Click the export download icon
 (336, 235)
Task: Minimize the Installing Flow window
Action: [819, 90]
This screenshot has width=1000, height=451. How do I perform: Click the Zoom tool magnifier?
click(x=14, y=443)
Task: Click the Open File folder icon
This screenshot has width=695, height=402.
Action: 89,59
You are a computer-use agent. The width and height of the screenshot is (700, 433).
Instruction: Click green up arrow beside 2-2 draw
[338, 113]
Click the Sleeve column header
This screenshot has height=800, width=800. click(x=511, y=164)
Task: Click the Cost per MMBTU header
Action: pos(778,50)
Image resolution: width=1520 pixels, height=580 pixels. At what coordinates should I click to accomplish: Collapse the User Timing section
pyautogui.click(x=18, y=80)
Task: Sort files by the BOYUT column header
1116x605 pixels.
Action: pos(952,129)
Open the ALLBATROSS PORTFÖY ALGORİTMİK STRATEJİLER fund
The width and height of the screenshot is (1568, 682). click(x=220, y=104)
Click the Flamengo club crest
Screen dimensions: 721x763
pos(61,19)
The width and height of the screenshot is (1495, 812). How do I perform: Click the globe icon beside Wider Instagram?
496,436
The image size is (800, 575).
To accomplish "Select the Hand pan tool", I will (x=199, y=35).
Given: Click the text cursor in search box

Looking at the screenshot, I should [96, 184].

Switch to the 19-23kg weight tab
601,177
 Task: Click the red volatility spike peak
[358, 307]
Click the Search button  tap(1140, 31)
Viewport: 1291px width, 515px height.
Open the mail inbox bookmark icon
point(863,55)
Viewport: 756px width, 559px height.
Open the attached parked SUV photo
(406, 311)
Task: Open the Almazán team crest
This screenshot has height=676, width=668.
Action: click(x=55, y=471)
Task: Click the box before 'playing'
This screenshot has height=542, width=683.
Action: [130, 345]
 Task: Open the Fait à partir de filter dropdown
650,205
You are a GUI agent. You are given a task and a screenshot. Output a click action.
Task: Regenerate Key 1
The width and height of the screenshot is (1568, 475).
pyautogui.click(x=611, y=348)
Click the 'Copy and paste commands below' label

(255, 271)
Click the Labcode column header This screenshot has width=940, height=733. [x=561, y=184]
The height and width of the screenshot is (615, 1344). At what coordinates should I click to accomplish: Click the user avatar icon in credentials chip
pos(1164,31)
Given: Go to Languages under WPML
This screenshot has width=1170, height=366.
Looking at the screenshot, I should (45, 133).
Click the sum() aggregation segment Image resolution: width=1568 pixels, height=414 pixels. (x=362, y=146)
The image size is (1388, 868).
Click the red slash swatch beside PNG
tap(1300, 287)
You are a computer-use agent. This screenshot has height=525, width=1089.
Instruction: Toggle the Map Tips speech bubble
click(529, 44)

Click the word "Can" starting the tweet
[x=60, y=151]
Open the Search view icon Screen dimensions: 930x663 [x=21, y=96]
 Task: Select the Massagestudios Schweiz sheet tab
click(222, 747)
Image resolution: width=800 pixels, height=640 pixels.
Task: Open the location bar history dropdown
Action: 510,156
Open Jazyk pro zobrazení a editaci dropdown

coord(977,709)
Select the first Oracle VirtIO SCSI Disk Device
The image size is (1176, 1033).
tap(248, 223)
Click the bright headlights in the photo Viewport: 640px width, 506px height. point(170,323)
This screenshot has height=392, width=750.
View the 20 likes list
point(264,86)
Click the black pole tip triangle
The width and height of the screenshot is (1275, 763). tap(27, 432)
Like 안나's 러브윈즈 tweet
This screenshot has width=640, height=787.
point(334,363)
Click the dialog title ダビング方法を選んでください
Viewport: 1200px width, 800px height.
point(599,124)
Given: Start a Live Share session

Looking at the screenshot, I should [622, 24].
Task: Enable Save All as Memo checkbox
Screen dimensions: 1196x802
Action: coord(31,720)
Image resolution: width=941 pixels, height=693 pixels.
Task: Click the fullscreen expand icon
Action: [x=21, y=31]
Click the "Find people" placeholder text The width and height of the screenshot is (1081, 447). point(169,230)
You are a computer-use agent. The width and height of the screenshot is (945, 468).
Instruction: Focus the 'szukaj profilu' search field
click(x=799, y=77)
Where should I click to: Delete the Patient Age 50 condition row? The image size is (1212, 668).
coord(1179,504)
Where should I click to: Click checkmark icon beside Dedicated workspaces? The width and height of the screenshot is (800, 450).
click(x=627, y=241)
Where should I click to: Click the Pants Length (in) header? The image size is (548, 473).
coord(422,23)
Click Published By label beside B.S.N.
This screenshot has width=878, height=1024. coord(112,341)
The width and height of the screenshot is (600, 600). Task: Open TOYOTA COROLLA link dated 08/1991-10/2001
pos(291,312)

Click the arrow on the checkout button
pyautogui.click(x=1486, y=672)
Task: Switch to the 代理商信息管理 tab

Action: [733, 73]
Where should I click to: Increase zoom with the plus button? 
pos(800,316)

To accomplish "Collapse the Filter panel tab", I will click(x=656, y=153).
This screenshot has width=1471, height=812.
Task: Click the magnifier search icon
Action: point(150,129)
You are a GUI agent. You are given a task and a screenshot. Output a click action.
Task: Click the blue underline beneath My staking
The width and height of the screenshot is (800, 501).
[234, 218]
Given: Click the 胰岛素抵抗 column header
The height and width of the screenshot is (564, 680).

= = = = =

WHAT THIS TASK INVOLVES
The total is all that is wanted here: please count the lines of the material that contain the word "computer".

ANSWER FOR THE TASK
3